• [Task brief]: Beginning at the line that contains "You are a computer-use agent. Image", return every remaining line of the data below exactly; return nothing before it.

• [Provided data]:
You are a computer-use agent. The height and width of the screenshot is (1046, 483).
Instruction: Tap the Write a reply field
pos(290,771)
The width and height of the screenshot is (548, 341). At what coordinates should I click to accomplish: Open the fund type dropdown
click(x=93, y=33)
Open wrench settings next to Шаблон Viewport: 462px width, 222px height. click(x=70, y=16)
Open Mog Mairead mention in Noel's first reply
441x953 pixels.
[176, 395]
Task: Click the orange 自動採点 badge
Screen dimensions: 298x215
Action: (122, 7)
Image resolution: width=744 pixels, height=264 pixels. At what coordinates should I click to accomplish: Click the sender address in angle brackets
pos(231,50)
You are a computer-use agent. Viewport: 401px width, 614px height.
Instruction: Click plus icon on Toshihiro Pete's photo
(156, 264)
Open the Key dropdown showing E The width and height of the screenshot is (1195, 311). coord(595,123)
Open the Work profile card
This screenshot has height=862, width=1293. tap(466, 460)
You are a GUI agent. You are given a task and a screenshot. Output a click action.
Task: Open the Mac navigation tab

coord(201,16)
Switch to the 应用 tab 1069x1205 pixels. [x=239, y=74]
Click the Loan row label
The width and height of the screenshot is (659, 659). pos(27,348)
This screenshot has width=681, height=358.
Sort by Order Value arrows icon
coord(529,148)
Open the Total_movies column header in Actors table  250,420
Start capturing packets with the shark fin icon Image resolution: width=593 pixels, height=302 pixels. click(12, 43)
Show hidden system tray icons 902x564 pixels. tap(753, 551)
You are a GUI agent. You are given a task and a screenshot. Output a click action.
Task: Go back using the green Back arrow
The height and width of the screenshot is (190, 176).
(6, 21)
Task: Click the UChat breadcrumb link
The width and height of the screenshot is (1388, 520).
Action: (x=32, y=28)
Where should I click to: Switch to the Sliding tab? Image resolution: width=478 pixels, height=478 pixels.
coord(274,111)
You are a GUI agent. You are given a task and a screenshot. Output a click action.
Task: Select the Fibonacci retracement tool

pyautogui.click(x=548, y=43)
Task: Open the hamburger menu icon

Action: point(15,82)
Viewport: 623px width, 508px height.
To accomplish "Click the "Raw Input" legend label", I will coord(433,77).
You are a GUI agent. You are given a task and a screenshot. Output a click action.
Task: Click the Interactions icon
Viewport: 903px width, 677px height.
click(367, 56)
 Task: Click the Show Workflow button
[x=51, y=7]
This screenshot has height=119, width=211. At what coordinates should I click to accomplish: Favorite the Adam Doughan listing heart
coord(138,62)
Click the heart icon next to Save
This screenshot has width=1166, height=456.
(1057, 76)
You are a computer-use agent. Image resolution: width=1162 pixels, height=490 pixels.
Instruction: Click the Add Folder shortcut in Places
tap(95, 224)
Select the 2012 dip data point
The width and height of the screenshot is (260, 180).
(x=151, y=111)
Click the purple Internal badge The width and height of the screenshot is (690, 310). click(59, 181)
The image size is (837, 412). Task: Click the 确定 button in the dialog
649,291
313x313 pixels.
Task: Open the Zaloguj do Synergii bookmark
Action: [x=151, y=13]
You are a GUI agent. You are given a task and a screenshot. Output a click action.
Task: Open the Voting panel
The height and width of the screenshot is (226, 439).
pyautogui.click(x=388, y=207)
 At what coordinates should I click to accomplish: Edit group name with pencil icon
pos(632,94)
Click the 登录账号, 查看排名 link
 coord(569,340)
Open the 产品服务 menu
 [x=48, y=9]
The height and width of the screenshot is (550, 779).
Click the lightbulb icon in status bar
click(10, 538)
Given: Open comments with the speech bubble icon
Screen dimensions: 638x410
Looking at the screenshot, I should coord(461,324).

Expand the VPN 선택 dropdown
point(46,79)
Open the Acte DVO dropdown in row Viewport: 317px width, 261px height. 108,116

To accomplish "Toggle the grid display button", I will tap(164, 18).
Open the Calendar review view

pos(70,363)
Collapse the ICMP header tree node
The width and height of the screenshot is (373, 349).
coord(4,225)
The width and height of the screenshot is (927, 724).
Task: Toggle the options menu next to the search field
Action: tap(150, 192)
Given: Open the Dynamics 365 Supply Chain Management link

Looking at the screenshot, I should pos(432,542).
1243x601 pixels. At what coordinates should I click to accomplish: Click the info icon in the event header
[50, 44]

• [Written solution]:
You are a computer-use agent. Image resolution: width=1162 pixels, height=490 pixels.
Instruction: Click the Add Folder shortcut in Places
tap(95, 224)
Select the 2012 dip data point
The width and height of the screenshot is (260, 180).
(x=151, y=111)
Click the purple Internal badge The width and height of the screenshot is (690, 310). click(59, 181)
The image size is (837, 412). Task: Click the 确定 button in the dialog
649,291
313x313 pixels.
Task: Open the Zaloguj do Synergii bookmark
Action: [x=151, y=13]
You are a GUI agent. You are given a task and a screenshot. Output a click action.
Task: Open the Voting panel
The height and width of the screenshot is (226, 439).
pyautogui.click(x=388, y=207)
 At what coordinates should I click to accomplish: Edit group name with pencil icon
pos(632,94)
Click the 登录账号, 查看排名 link
 coord(569,340)
Open the 产品服务 menu
 [x=48, y=9]
The height and width of the screenshot is (550, 779).
Click the lightbulb icon in status bar
click(10, 538)
Given: Open comments with the speech bubble icon
Screen dimensions: 638x410
Looking at the screenshot, I should coord(461,324).

Expand the VPN 선택 dropdown
point(46,79)
Open the Acte DVO dropdown in row Viewport: 317px width, 261px height. 108,116

To accomplish "Toggle the grid display button", I will tap(164, 18).
Open the Calendar review view

pos(70,363)
Collapse the ICMP header tree node
The width and height of the screenshot is (373, 349).
coord(4,225)
The width and height of the screenshot is (927, 724).
Task: Toggle the options menu next to the search field
Action: tap(150, 192)
Given: Open the Dynamics 365 Supply Chain Management link

Looking at the screenshot, I should pos(432,542).
1243x601 pixels. At what coordinates should I click to accomplish: Click the info icon in the event header
[50, 44]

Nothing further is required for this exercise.